In many companies, marketers have been first movers in social media, tapping into it for insights on how consumers think and behave. As social technologies mature and organizations become convinced of their power, we believe they will take on a broader role: informing competitive strategy. In particular, social media should help companies overcome some limits of old-school intelligence gathering, which typically involves collecting information from a range of public and propriety sources, distilling insights using time-tested analytic methods, and creating reports for internal company “clients” often “siloed” by function or business unit.
Today, many people who have expert knowledge and shape perceptions about markets are freely exchanging data and viewpoints through social platforms. By identifying and engaging these players, employing potent Web-focused analytics to draw strategic meaning from social-media data, and channeling this information to people within the organization who need and want it, companies can develop a “social intelligence” that is forward looking, global in scope, and capable of playing out in real time.
This isn’t to suggest that “social” will entirely displace current methods of intelligence gathering. But it should emerge as a strong complement. As it does, social-intelligence literacy will become a critical asset for C-level executives and board members seeking the best possible basis for their decisions.
In this article, we explore four distinct ways social technologies can augment the intelligence-gathering approaches of companies. As Exhibit 1 makes clear, social media has little effect on some aspects of the intelligence cycle—in particular, the need to identify priorities for exploration and decision making over the next 6 to 12 months, as well as the use of assembled information to make unbiased decisions. But social technologies can play a surprisingly central role in how information is sourced, collected, analyzed, and distributed.1
From Identifying Data to Mapping People and Conversations
Social media creates a new information map. Competitive analysts today differentiate between primary sources of information (from experts, competitors, employees, and suppliers), on the one hand, and secondary sources (such as published data, articles, and market research), on the other. Social intelligence operates on a different plane, identifying people and their conversations in social spaces. Its logic is that if you can find the right “curators” and experts collecting and channeling vital, accurate information, that eliminates the need for extensive searches of traditional databases and published information. Identifying the right people ultimately should induce companies to join existing online conversations and even shape them. This real-time information may help preempt key actions of competitors or lead to adjustments of strategy.

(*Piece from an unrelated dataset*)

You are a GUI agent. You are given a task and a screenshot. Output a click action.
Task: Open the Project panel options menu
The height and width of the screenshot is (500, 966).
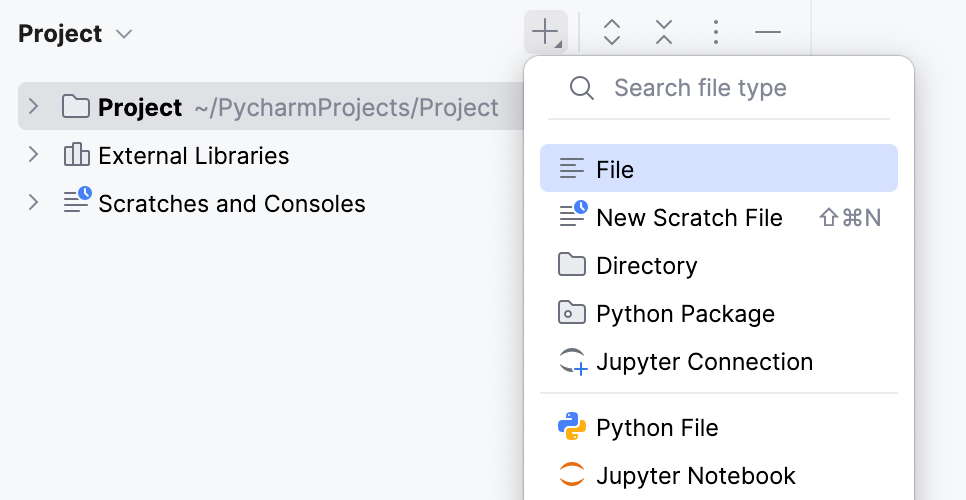[x=715, y=33]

The costs of navigating without a social-intelligence map can be substantial. Servier, a French pharmaceutical company, is a case in point. Its licensed diabetes drug, Mediator, was also used extensively off-label for weight loss. The drug was withdrawn from the French market in November 2009 after questions arose about its safety, including its role in a number of deaths. For years after Mediator’s launch, in 1976, there had been little news in the press, let alone medical data, that pointed to problems. By 2003, though, online forums were hosting hundreds of conversations among concerned patients. Not long afterward, doctors and nutritionists began weighing in with their concerns about the drug’s safety. These early signals were too weak for traditional Web analysis to spot by simple keyword scanning. But if the analysis had shifted to deeper “argument mining,” diabetes-related conversations among experts would have appeared, perhaps prompting action by the company. A retrospective analysis from French social-media researchers found that by 2006 the conversations mapped though argument mining had shifted heavily to discussions of the drug’s risks.2
The case of Mediator, while perhaps extreme, hints at structural constraints that lurk within many organizations and hinder efforts to identify or act on key information—particularly when it runs against the organizational grain. Intelligence analysts often report exclusively to a single department, such as communications, marketing, or strategy. That can make analysts gravitate toward the approved pattern of thinking within their function, potentially limiting the breadth of insight they distill and sometimes even interfering with their judgment. Curating a variety of perspectives from multiple social-media sources should help internal checks and balances play out more freely and, in some cases, lead to necessary whistle-blowing. To reinforce this diversity of thought, companies can embed analysts across the organization in functions ranging from strategic planning and product development to R&D, customer service, and M&A planning.
As companies make such moves, they will probably need to update the profiles of their competitive-intelligence analysts. Recruitment from outside the company or even the industry can improve the odds that analysts will pick up a variety of signals that now may be missed. Leaders, too, will need to understand that decrypting weak signals may offer better strategic insights than the familiar patterns traditional intelligence sometimes serves up.
From Data Gathering to Engaging and Tracking
Analysts typically spend 80 percent of their time gathering information before they begin to analyze it. Social intelligence radically alters this process. Numerous tools allow analysts to create dynamic maps that pinpoint where information and expertise reside and to track new data in real time. The most effective way of obtaining new information is to engage a carefully mapped network of experts on specific subjects.